[[ STORED DATA, beginning ]]

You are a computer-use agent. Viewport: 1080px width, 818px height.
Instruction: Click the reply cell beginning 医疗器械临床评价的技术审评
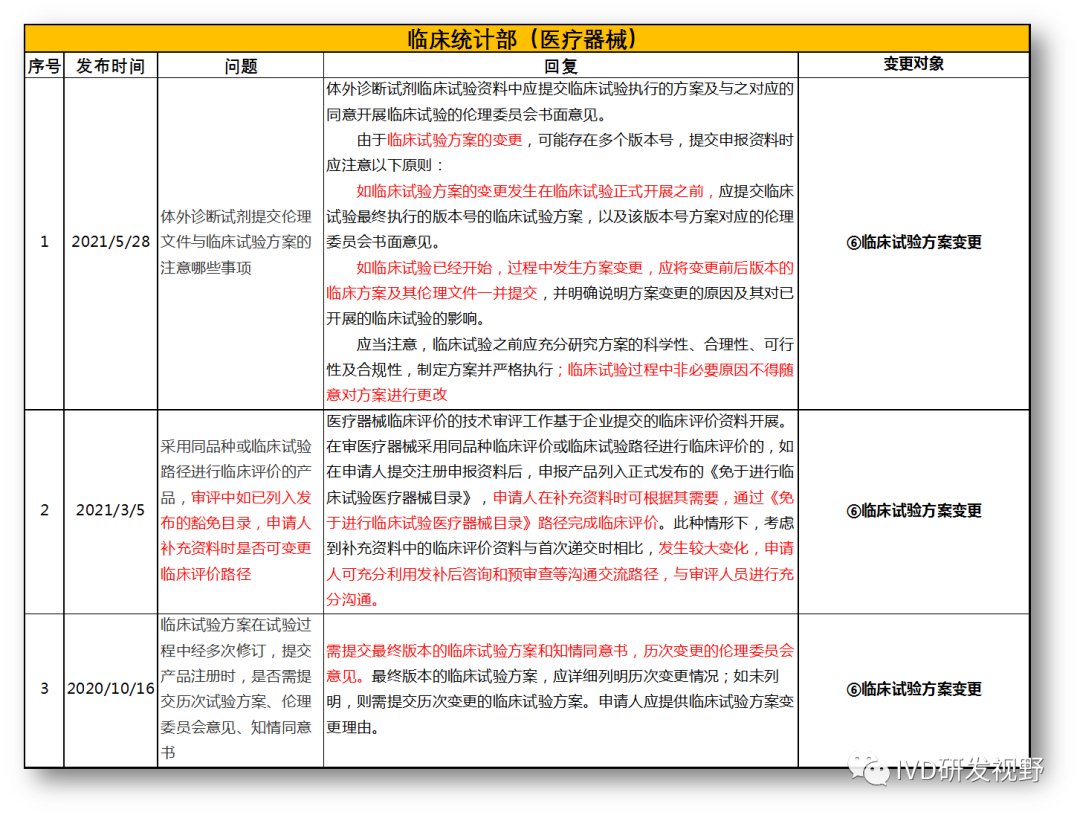coord(560,510)
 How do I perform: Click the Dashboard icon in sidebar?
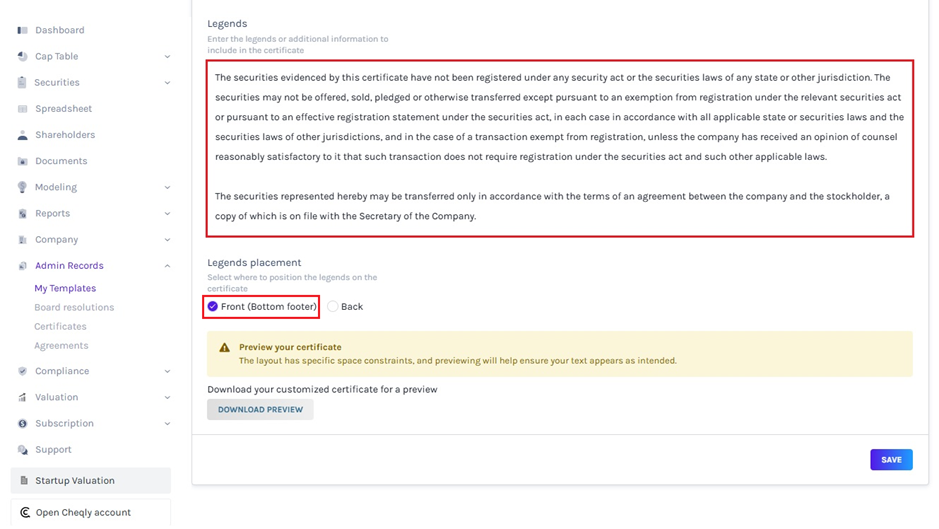point(23,30)
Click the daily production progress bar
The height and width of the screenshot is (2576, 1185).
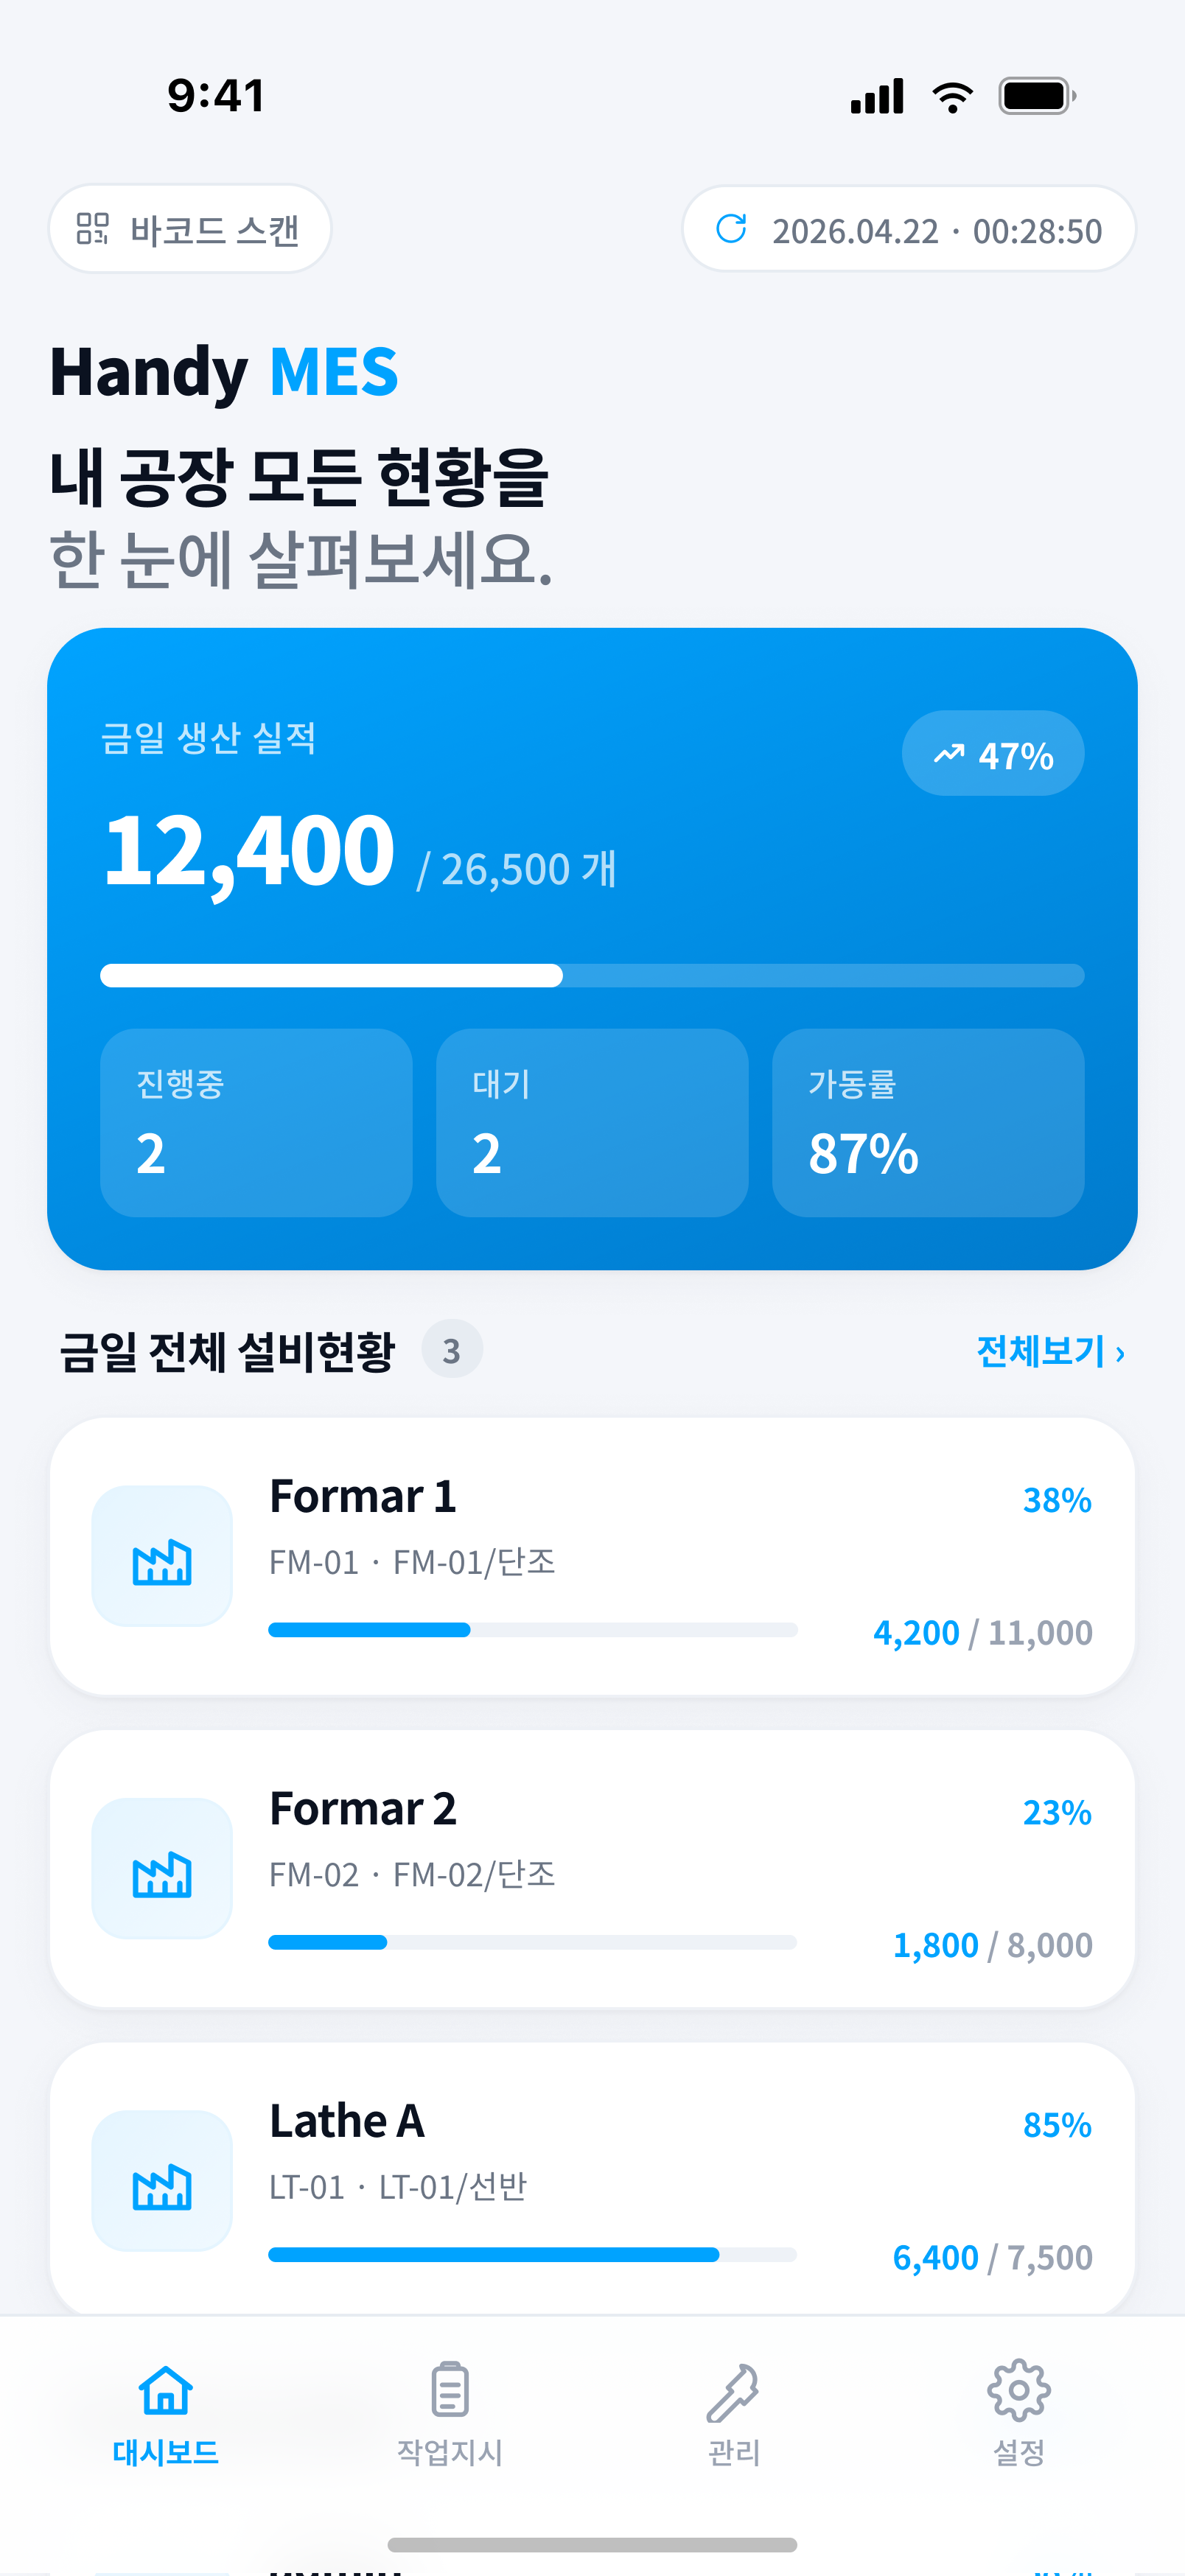tap(592, 976)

[[ STORED DATA, end ]]

### TASK PROMPT
Pictures are not part of the copy; retype all the other material exactly.

### THE ANSWER
You are a computer-use agent. Viewport: 1080px width, 818px height.
Instruction: Click the reply cell beginning 医疗器械临床评价的技术审评
coord(560,510)
 How do I perform: Click the Dashboard icon in sidebar?
point(23,30)
Click the daily production progress bar
The height and width of the screenshot is (2576, 1185).
tap(592, 976)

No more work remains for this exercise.